El científico canadiense Drucker recibe un premio internacional por la investigación de la diabetes

TORONTO – El Dr. Daniel Drucker no esperaba que sus décadas de investigación innovadora sobre las hormonas intestinales atrajera tanta atención en las primeras etapas de la pandemia de COVID-19.

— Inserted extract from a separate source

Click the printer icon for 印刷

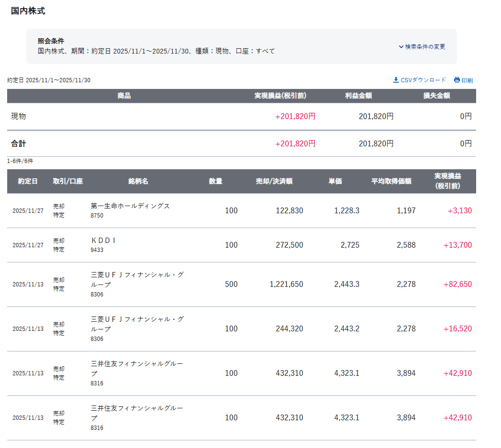tap(457, 80)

El endocrinólogo y científico principal de Sinai Health, quien fue nombrado ganador del Premio Internacional Gairdner de Canadá 2021 el miércoles, se había centrado en los tratamientos para la diabetes y la obesidad que le valieron el renombre cuando la pandemia cerró inicialmente su laboratorio en marzo pasado.

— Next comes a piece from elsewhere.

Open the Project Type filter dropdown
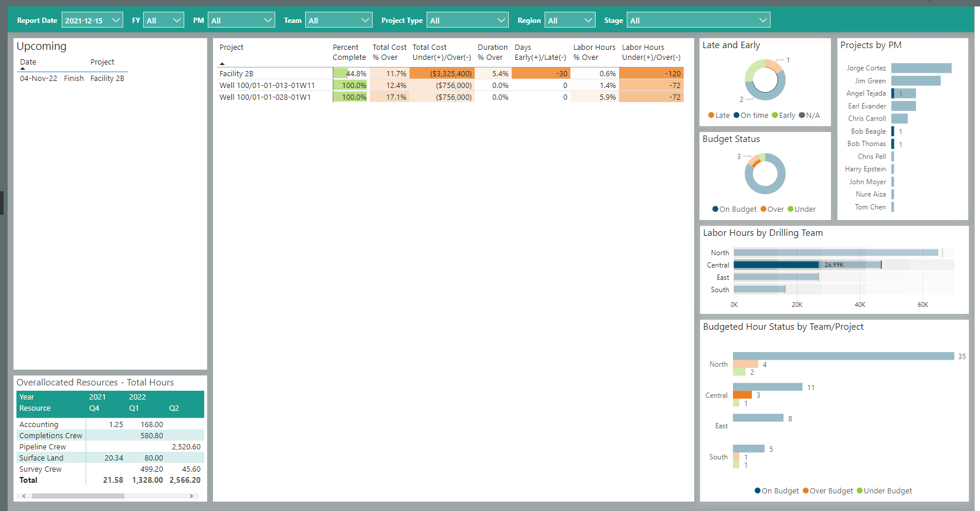Image resolution: width=980 pixels, height=511 pixels. pos(467,21)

Pero poco después, comenzó a llegar una avalancha de llamadas y correos electrónicos de científicos que querían saber si una de las enzimas que había estado estudiando durante años, la dipeptidil-peptidasa-4 (DPP4), actuaba como un receptor del SARS-CoV-2, lo que permitía que el virus ingrese a las células de la misma manera que lo hizo con otros coronavirus como el MERS.

Y si es así, ¿podría el tratamiento para la diabetes que él ayudó a desarrollar tratar a los pacientes con COVID?

Drucker, también profesor de la facultad de medicina de la Universidad de Toronto, descubrió que DPP4 no actuaba como un receptor de COVID como algunos creían, pero los vínculos entre COVID y diabetes se estaban volviendo demasiado evidentes como para ignorarlos.

“Las personas con obesidad y diabetes se encontraban entre las más enfermas por COVID-19, su requerimiento de cuidados intensivos era mayor, su tasa de mortalidad era mayor”, dijo Drucker el miércoles.

“Así que hubo una dinámica constante de preguntas en torno a mi área de investigación, pero directamente relevantes para COVID-19, que gradualmente me empujaron a involucrarme más en el trabajo de la diabetes COVID-19”.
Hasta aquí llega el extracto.